De como angústia, vergonha, ridículo, culpa e nojo são meios de o Superego exercer sua tirania sem precisar de argumentos, só através de choques adestradores.
1. Angústia.
É um mal-estar, um aperto na boca do estômago, um medo sem se saber do quê. O alemão “angst” é de uma origem parente e significa “medo”. O medo genérico de onde a angústia vem é o de desamparo.
O Superego diz, mas diz sem dizer, só dando o choque: “você vai se danar, ninguém mais vai gostar de você”.
Abandono, sifudência, demissão, separação, rejeição, cancelamento (essa é uma ameaça moderna), cara feia, reprovação, desterro, expulsão são algumas das situações que, mesmo imaginadas, levam à angústia.
2. Vergonha.
É um sentimento primo do ridículo, pois ambos acontecem diante de uma exposição pública, ainda que só imaginada, de característica reprovável. A pessoa se sente flagrada fazendo algo de “muito errado, muito feio, muito desprezível. Algo oculto é trazido a público e a pessoa se sente julgada por todos (antes de mais nada, por seu Superego).
3. Ridículo.
Definido como “o desmascaramento público da pretensão descabida”, ele é, como a vergonha, uma exposição da pessoa, só que em vez de ser com a revelação de seus “pecados ocultos”, é com a exposição exibicionista de uma qualidade superior que, é evidente a todos, a pessoa não tem.
4. Culpa.
Esse é um sentimento interno, não tem a ver com plateia. Ele acontece quando o Superego iguala algo, que poderia ser simplesmente um erro, a uma qualidade monstruosa, a um dos antimodelos que ele tem em seu estoque, traduzidos por algum adjetivo moralmente pejorativo (assassina, ladra, trapaceira, traidora, ingrata, desonesta, mesquinha etc., sempre o avesso de alguma qualidade moral).

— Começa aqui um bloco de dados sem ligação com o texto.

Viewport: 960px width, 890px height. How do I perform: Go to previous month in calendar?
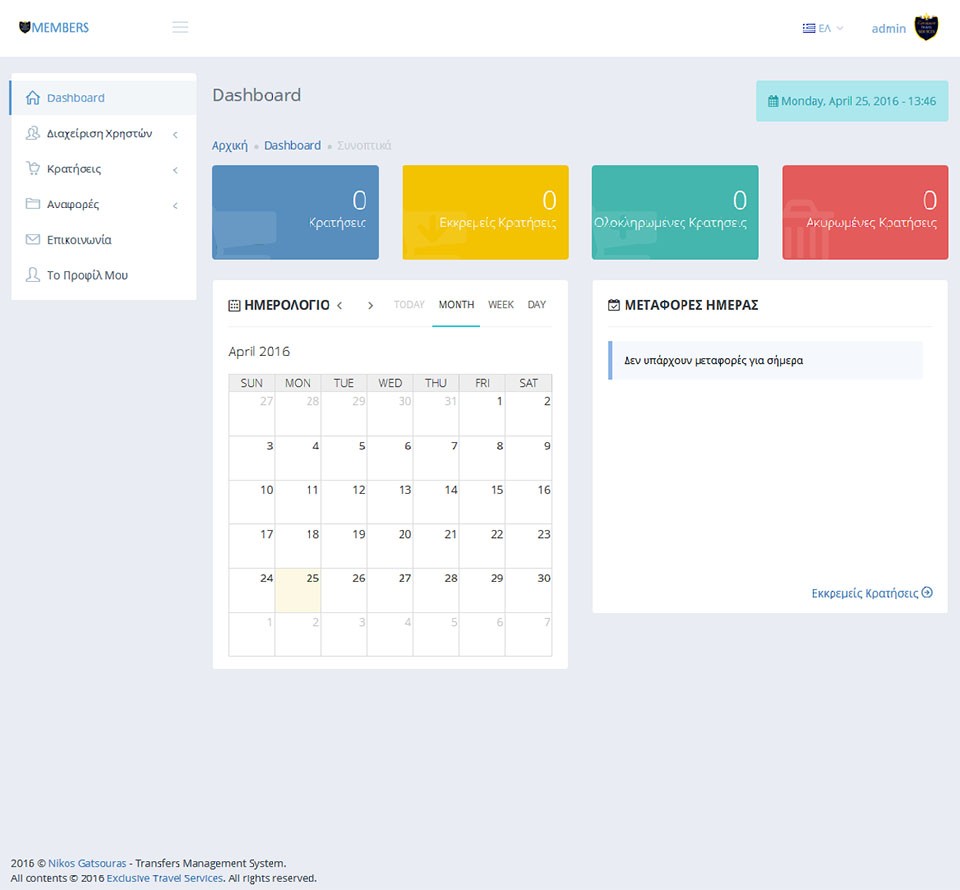(x=340, y=305)
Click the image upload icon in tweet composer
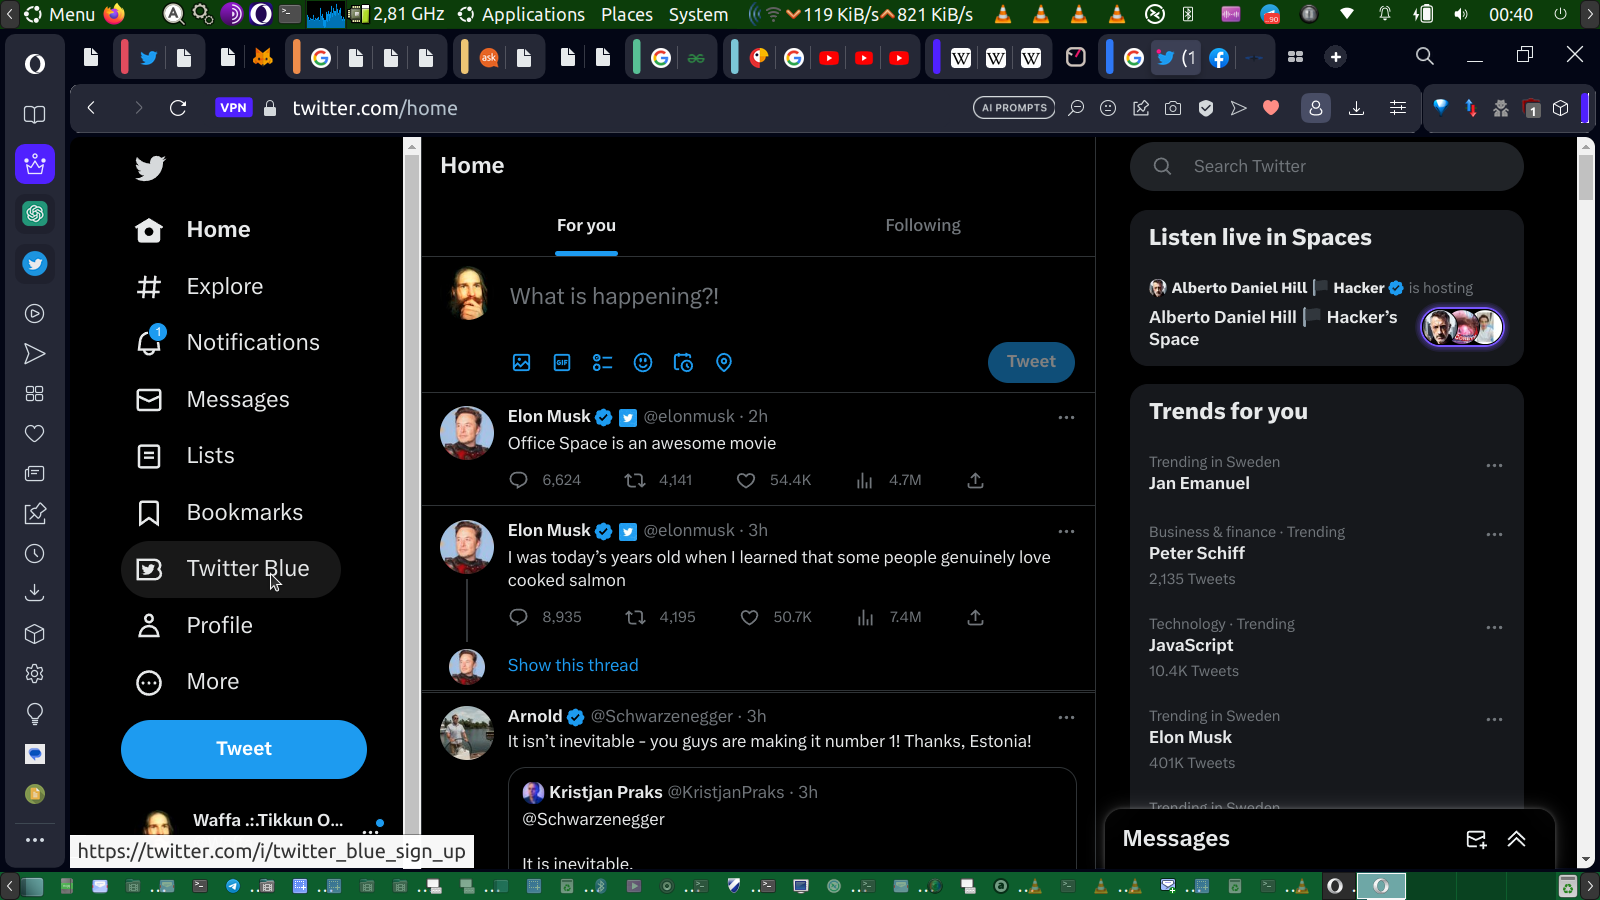The width and height of the screenshot is (1600, 900). pos(521,363)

A culpa é um dos choques prediletos do Superego, e ela traz embutida a angústia de desamparo (“quem vai gostar de uma pessoa assim desqualificada?”), não à toa ela é usada e abusada como arma de manipulação política, doméstica ou religiosa… ou todas essas.
O pior é que ela muitas vezes fala de um erro real, não apenas uma transgressão das leis erradas do Superego (“não pode ter raiva dos pais, eles são sagrados, você é pessoa ingrata”).
A diferença entre a culpa e o erro é o drama. A equação poderia ser: erro + drama = culpa.
Sem drama, o erro pode ser visto como tropeço no aprendizado, pode ter um julgamento democrático que inclua presunção de inocência, advogado de defesa, atenuantes, indenização justa, correção, aprendizado.
A culpa é sentença sem justiça, é pena máxima irrevogável. Ela costuma levar a autopunições, a penitências, a confissões religiosas, inclusive, pois ela é vista como “pecado”, incluída em orações (“minha culpa, minha culpa, minha máxima culpa”).
Na cultura brasileira, ela é tão comum que o reconhecimento do erro impõe um “pedido de desculpas”, coisa que não há em outras línguas (“I’m sorry” é “eu lamento”, e “excuse me” está mais para “com licença” do que para “desculpe”).
5. Nojo.
A repugnância, o nojo, é uma das nossas reações básicas de autoproteção, como os medos inatos. Proteção voltada ao que pode ser contaminante, via visão, olfato, tato e paladar.
O exemplo mais extremo é o contato com carne em decomposição: o vômito é instantâneo, mesmo se a pessoa estiver vivendo sua primeira experiência.
O mesmo se passa diante dos cheiros corporais fortes, como os genitais, halitose, fezes, suor, pus, que a natureza considera como riscos à saúde.
Mas essa correlação com o “doentio” pode ser usada pelo Superego, especialmente na repressão do desejo sexual.
Heteros relatam uma resistência inicial a práticas que os ponham em contato da saliva ou de secreções genitais com suas bocas, mas o tesão acaba por suspender pudores e repugnâncias, como um gosto adquirido pelas ostras, p.ex.
O nojo também retorna em situações de “não tesão”, como ver gays se beijando na boca, ou ver casais de velhos fazendo sexo. O nojo pode ser então um dos choques do Superego vindos de leis contra a sexualidade.
Em todos esses casos — angústia, vergonha, ridículo, culpa e nojo — o Superego não precisa argumentar: ele só precisa apertar o botão certo no corpo.
A tirania se exerce menos por ideias do que por choques afetivos.